Reputation: 2509
I'm trying to parse a web page with the Python HTMLParser. I want to get the content of a tag, but I'm not sure how to do it. This is the code I have so far:
import urllib.request
from html.parser import HTMLParser
class MyHTMLParser(HTMLParser):
def handle_data(self, data):
print("Encountered some data:", data)
url = "website"
page = urllib.request.urlopen(url).read()
parser = MyHTMLParser(strict=False)
parser.feed(str(page))
If I understand correctly, I can use the handle_data()

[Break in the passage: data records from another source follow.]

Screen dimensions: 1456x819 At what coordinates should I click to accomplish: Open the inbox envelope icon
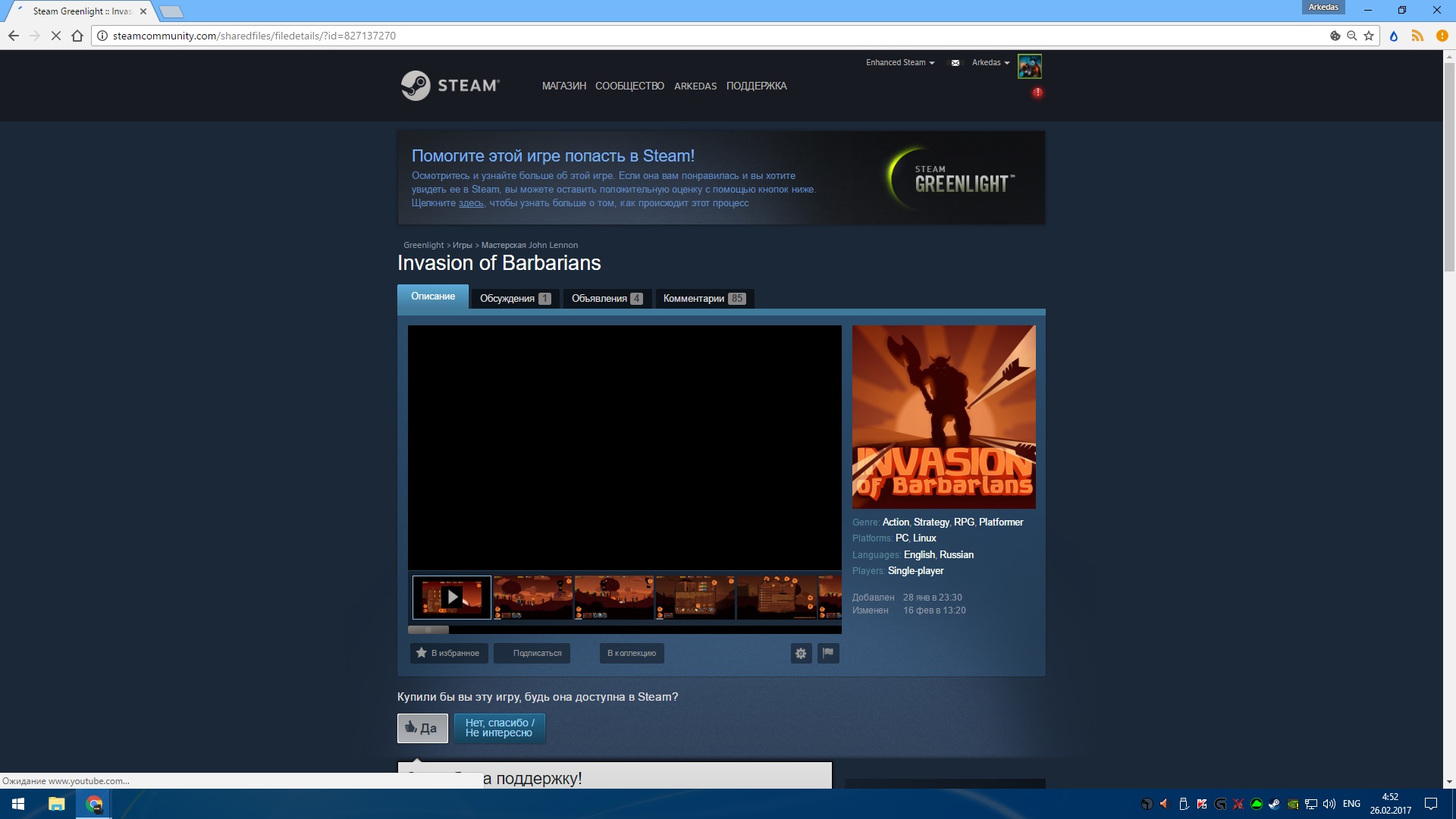click(x=955, y=63)
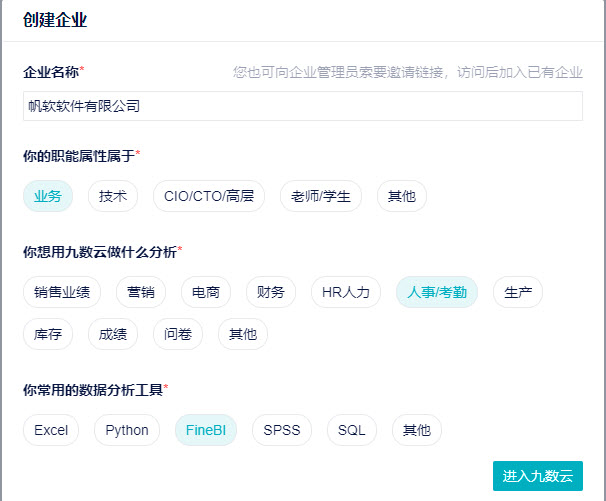Pick the 生产 analysis option
Screen dimensions: 606x501
click(518, 292)
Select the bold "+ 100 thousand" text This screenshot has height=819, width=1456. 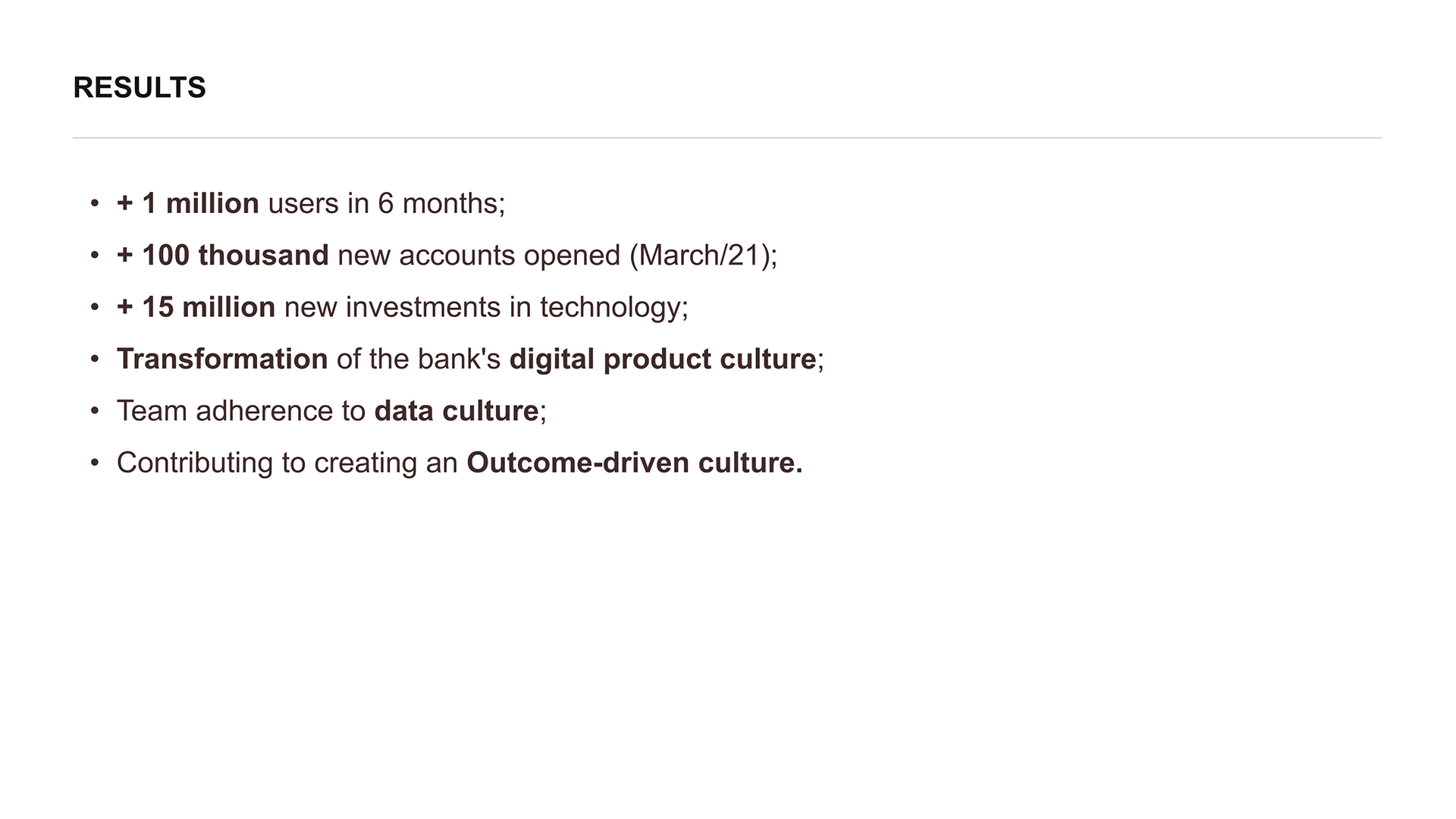click(223, 256)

function to get the data between tags. How do I specify which tags to get the data from? And how do I get the data?
Upvotes: 4
Views: 10233
Reputation: 46
class HTMLParse(HTMLParser.HTMLParser):
def handle_starttag(self, tag, attrs):
if tag == 'h2':
self.recordh2 = True
def handle_endtag(self, tag, attrs):
if tag == 'h2':
self.recordh2 = False
def handle_data(self, data):
if self.recordh2:
# do your work here
Upvotes: 1
Reputation: 24
html_code = urllib2.urlopen("xxx")
html_code_list = html_code.readlines()
data = ""
for line in html_code_list:
line = line.strip()
if line.startswith("<h2"):
data = data+line
hp = MyHTMLParser()
hp.feed(data)
hp.close()
thus you can extract data from h2 tag, hope it can help
Upvotes: 0
Reputation: 53
I don't have time to format/clean this up it but this is how I usually do it:
class HTMLParse(HTMLParser.HTMLParser):
def handle_starttag(self, tag, attr):
if tag.lower() == "a":
for item in attr:
#print item
if item[0].lower() == "href":
path = urlparse.urlparse(item[1]).path
ext = os.path.splitext(path)[1]
if ext.lower() in (".jpeg", ".jpg", ".png",
".bmp"):
print "Found: "+ item[1]
Upvotes: 0